As we can see, everything worked.

How it works...

We start by creating a collection that we will use to demonstrate how to remove replicas from the already created collection. Of course, we have our SolrCloud cluster up and running, ZooKeeper installed and running, and the firstcollection configuration stored in it. The collection creation command was already mentioned a few times—in our case, we created a collection called testCollection that is built of four physical shards—two primary shards and one replica for each of them.

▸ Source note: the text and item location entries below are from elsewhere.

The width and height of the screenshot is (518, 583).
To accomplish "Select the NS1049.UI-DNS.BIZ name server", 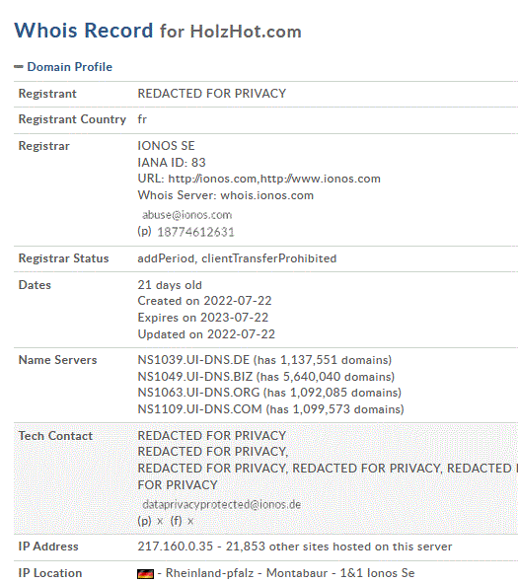I will (194, 377).
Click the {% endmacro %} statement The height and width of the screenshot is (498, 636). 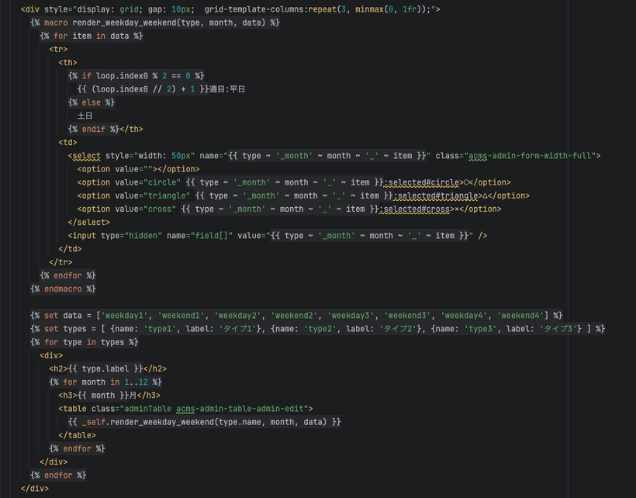coord(63,289)
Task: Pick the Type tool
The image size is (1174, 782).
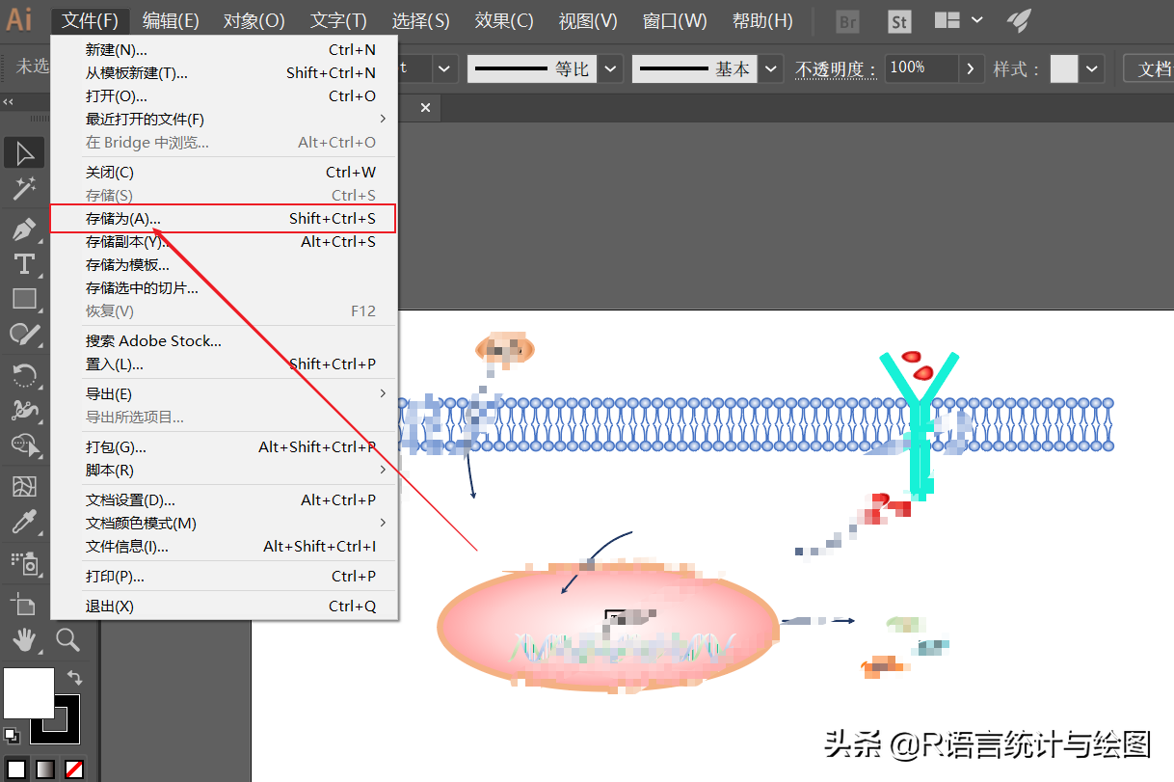Action: pyautogui.click(x=24, y=264)
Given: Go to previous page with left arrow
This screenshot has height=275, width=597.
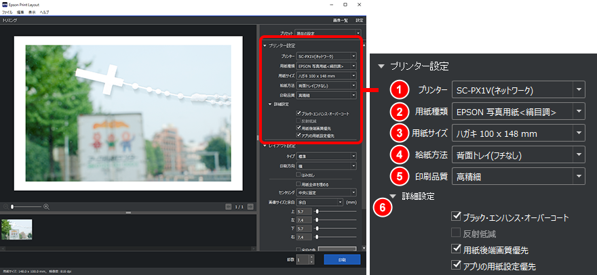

What we try to do is delete the replicas of the primary shards, because we want to remove the server on which they are running and throw the hardware away. To do this, we start by removing the replica that is stored on the node running on port 8983. The thing is that this time we don't specify the node name like during replica creation, but we need to specify the actual shard name that Solr uses internally. We can do this by taking a look at clusterstate.json in the Solr admin panel (you can do that by going to http://localhost:8983/solr/#/~cloud?view=tree with your web browser and choosing the mentioned file). In our case, that file looks as follows:

{"testCollection":{
    "shards":{
      "shard1":{
        "range":"80000000-ffffffff",
        "state":"active",
        "replicas":{
          "core_node1":{
            "state":"active",
            "core":"testCollection_shard1_replica1",
            "node_name":"192.168.56.1:4983_solr",
            "base_url":"http://192.168.56.1:4983/solr",
            "leader":"true"},
          "core_node2":{
            "state":"active",
            "core":"testCollection_shard1_replica2",
            "node_name":"192.168.56.1:8983_solr",
            "base_url":"http://192.168.56.1:8983/solr"}}},
      "shard2":{
        "range":"0-7fffffff",
        "state":"active",
        "replicas":{
          "core_node3":{
            "state":"active",
            "core":"testCollection_shard2_replica1",
            "node_name":"192.168.56.1:2983_solr",
            "base_url":"http://192.168.56.1:2983/solr",
            "leader":"true"},
          "core_node4":{
            "state":"active",
            "core":"testCollection_shard2_replica2",
            "node_name":"192.168.56.1:6983_solr",
            "base_url":"http://192.168.56.1:6983/solr"}}}},
    "maxShardsPerNode":"1",
    "router":{"name":"compositeId"},
    "replicationFactor":"2",
    "autoAddReplicas":"false"}}

For example, for shard1, we have two replicas, one named core_node1 and the second one named core_node2. The first one is the primary shard (leader=true). For shard2, we also have two replicas, one named core_node3 and the second one named core_node4. In this case, the first is also the primary shard.

To delete a shard, we need to send an appropriate request to the Collections API (/admin/collections) and specify the delete action (action=DELETEREPLICA), collection (collection=testCollection), the shard (shard=shard1), and the name of the replica (replica=core_node2). In our case, we want to remove the replica from nodes running on port 8983 for shard1 (which means that we remove core_node4) and on port 6983 for shard2 (which means we remove core_node4).

As we can see, after both the commands were executed, we are now left with a collection that has only primary shards. If we look at the cluster state now, we will see that there are no trace of the replicas, which means that Solr removed them properly.